Notre directeur général dit qu’il n’a pas connaissance de condamnation de l’AP-HP pour harcèlement moral. Mais je suis désolé, au mois de mai, la Chambre d’appel de Paris a condamné l’AP-HP. Leur seul recours c’est le Conseil d’Etat. Vu la lourdeur du dossier, je n’y crois pas. Et ce n’est que la partie immergée de l’iceberg. La jurisprudence s’étoffe de mois en mois. Il y a de plus en plus d’affaires qui se terminent par la condamnation des harceleurs.

Comment fonctionne concrètement votre association ?

Le premier rôle de l’association est d’identifier ces affaires. Les personnes harcelées peuvent bien sûr nous écrire directement, mais ce que nous voulons c’est avoir un réseau national dans toutes les régions de France qui nous permettent de faire remonter ces affaires. Nous voulons être en mesure d’écrire aux protagonistes de ces affaires, de leur dire que notre association a été saisie et demander des informations sur le comportement de la direction, de tel supérieur hiérarchique. Nous avons aussi un rôle de conseil. Nous sommes en train d’établir une liste d’avocats sensibilisés à la question du harcèlement, qui sont techniquement spécialisés. Ensuite il faut aider ces personnes, et éventuellement se porter partie civile.
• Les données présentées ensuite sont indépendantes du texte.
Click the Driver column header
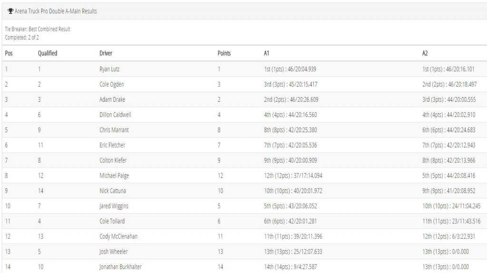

Comment va la situation chez vous à Pompidou ? Où en sont les enquêtes qui ont fait suite au suicide du Pr Mégnien ?

La situation est toujours très difficile. On sent qu’il y a un clivage à l’hôpital. On nous dit que la directrice serait en partance, mais ce sont peut-être des rumeurs, on n’a pas de confirmation officielle. On sent qu’on ne veut pas voir ce qui se passe dans cet hôpital. Le suicide de Jean-Louis Mégnien, ce n’est que la partie émergée de l’iceberg. Il y a eu d’autres affaires : l’affaire des appels d’offres pipés, l’affaire du fichage des chirurgiens de l’hôpital, l’affaire Laurent Lantiéri, à l’intérieur de laquelle il y a eu une autre affaire où on voulait mettre en difficulté un collègue en l’accusant d’avoir reçu des dessous-de-table de patients alors qu’il n’y avait aucune preuve… Il y a beaucoup d’affaires de ce type. On a besoin d’une bouffée d’air, on a besoin de pouvoir respirer dans cet hôpital et avec la direction actuelle, qui est délégitimée, on est toujours en situation difficile.
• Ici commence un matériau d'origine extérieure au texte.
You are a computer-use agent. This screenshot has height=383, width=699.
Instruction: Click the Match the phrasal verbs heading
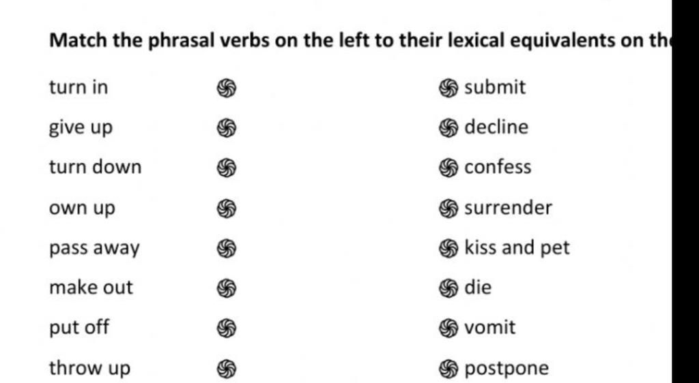(x=360, y=40)
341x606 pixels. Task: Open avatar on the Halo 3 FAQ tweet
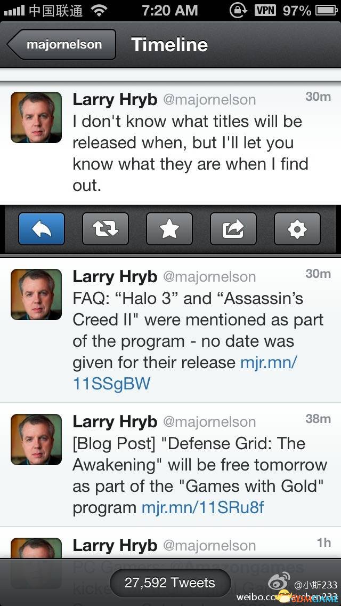tap(36, 294)
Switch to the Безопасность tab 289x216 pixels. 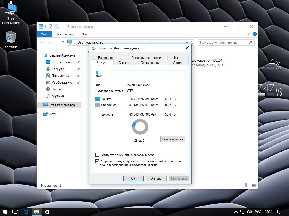click(x=108, y=57)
L’enquête de l’Igas sur la situation interne de l’hôpital est en cours. Un rapport d’étape devait être rendu mi-avril, mais il est encore en cours de rédaction. Il sera peut-être remis à la ministre fin juin. A elle de savoir si elle le rendra public. Par ailleurs, l’épouse de Jean-Louis Mégnien, qui a porté plainte, doit être entendue par la juge d’instruction le 25 juin. Le top départ de l’information judiciaire sera donné après, une fois qu’elle confirmera qu’elle se porte partie civile. L’enquête devrait alors pouvoir avancer.